In most countries the PMTCT program uses what is called single-dose nevirapine - one tablet of that drug to the mother during labour and a liquid equivalent of the drug for the child within 48 hours of birth. Incredibly enough, the transmission is cut by close to 50 per cent! ... But compare it with North America, [where hospitals] use full antiretroviral triple-dose combination therapy from approximately 28 weeks through to the end of the pregnancy. The result? The transmission rate drops to between one and two per cent!!

Good reading: Jim McGuigan's article, "The Cultural Public Sphere." Via Space and Culture.

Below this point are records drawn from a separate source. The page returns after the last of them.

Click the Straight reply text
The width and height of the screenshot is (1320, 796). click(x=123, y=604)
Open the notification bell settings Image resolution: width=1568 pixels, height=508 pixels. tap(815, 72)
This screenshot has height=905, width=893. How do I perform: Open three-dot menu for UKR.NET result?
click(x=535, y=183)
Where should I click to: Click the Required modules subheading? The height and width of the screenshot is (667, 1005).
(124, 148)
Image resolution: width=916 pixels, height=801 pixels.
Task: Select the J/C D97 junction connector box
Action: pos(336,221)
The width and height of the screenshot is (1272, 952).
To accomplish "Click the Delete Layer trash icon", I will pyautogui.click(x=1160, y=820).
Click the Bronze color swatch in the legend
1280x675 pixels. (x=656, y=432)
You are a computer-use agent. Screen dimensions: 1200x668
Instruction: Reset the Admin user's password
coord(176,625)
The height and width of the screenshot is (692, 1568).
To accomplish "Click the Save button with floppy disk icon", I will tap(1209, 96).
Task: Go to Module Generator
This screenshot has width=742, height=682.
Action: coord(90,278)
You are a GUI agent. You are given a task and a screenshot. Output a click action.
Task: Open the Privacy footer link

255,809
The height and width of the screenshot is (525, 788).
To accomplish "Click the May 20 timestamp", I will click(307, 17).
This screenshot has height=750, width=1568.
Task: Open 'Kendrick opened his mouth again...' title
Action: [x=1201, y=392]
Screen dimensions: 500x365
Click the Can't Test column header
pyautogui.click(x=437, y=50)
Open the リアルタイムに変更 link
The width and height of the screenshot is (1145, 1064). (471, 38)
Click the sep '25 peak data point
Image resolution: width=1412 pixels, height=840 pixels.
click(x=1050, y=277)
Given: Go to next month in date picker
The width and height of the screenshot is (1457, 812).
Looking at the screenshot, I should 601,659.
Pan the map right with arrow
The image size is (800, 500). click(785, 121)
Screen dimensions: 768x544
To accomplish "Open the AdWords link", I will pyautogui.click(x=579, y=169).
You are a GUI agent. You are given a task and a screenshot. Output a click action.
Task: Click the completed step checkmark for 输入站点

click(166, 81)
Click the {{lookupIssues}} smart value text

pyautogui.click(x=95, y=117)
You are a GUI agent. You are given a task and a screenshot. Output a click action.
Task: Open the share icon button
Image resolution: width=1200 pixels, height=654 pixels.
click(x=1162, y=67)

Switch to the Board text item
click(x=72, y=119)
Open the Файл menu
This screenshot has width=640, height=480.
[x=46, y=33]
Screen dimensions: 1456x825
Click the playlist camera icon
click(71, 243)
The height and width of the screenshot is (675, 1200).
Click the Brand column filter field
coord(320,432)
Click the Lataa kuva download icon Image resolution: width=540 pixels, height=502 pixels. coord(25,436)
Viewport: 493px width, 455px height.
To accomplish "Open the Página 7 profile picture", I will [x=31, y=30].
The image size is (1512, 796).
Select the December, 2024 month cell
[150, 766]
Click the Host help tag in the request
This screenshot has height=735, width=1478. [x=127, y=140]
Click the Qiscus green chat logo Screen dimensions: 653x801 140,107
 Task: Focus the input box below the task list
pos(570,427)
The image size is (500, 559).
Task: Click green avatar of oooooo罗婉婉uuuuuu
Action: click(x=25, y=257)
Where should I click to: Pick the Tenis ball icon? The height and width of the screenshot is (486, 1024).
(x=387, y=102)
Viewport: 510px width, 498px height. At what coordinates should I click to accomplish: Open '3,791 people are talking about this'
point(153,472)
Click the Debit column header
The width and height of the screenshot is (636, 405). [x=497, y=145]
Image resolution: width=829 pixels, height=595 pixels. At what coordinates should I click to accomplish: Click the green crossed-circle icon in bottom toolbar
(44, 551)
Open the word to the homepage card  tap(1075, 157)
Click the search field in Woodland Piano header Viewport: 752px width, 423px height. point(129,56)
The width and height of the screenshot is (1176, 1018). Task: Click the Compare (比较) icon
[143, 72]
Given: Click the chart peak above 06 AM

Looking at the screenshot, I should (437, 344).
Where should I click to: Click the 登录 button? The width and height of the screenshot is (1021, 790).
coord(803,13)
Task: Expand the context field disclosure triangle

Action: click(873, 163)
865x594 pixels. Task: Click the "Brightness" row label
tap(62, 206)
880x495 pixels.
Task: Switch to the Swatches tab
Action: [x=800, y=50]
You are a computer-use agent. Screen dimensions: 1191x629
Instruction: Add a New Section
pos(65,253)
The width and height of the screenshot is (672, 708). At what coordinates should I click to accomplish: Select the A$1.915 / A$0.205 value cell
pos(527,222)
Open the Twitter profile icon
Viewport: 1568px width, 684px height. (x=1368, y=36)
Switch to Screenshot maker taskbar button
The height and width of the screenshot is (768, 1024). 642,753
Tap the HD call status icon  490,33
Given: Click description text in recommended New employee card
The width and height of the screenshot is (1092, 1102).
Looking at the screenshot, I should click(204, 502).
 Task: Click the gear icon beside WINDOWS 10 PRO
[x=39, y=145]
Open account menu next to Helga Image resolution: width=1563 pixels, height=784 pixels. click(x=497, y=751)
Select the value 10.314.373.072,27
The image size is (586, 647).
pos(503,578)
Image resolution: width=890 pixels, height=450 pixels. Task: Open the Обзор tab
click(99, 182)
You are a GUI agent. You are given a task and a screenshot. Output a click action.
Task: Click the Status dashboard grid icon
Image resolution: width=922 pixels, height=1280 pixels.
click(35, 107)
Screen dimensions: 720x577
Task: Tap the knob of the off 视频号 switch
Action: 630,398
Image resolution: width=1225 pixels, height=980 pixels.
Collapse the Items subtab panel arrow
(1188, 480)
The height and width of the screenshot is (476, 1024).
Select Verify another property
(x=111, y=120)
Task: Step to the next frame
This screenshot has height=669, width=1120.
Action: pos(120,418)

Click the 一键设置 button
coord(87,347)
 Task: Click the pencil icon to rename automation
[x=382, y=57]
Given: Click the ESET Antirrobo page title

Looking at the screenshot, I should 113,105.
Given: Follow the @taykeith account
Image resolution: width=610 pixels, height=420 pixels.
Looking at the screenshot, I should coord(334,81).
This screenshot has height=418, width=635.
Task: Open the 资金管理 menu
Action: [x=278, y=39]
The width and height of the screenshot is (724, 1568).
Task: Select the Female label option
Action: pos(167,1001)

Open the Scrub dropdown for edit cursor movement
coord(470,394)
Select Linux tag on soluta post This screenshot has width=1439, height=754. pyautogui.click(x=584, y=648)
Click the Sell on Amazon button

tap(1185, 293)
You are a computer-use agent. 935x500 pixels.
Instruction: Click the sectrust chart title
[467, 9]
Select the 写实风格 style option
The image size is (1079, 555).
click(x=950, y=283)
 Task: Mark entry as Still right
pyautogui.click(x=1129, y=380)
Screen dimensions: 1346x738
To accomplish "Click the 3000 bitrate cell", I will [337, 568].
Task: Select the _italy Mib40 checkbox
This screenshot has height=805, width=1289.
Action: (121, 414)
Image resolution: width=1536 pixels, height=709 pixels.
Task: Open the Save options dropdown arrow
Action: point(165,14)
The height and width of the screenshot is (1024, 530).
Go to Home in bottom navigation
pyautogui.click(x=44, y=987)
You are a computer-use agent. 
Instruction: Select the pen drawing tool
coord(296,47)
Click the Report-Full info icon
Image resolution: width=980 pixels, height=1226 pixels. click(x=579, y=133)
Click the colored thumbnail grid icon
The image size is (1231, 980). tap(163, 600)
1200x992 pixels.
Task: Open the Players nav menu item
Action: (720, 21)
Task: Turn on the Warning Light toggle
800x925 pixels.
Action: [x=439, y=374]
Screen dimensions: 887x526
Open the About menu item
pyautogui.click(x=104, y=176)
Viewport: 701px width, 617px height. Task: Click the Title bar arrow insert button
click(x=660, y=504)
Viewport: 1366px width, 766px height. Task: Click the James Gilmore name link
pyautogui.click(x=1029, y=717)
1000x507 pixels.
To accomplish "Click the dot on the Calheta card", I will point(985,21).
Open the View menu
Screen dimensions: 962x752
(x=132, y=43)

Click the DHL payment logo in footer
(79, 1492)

Some recent book acquisitions: The Collected Short Stories of Isaac Bashevis Singer, Uwe Timm's In my brother's shadow (attempt to imagine his brother who died fighting in Russia as a member of the SS), Shake Hands with the Devil (Romeo Dallaire's memoire of the Rwanda genocide), The Collected Stories of Isaac Babel, and Eyes to see otherwise (poems by Greek-Mexican author Homero Aridjis.)

Speaking of books, the NY Times has up its 10 Best Books of 2005 and 100 Notable Books of 2005. The latter is, surprisingly, light on fiction, and history is well represented. Tony Judt's Postwar, a book that I am eager to find as a cutout six months from now, made the former list. I am perpelxed by the absence of Orhan Pamuk's Istanbul, which everyone is welcome to purchase for me if they want to give me a gift.

Call for blogging: Sharon has proposed a symposium on the Old Bailey Proceedings, an online source for history of criminality and law in Early Modern England.

BTW, is there any interest in establish a symposium on Jewish themes for Channukah? Perhaps based on Martin Buber's I and Thou?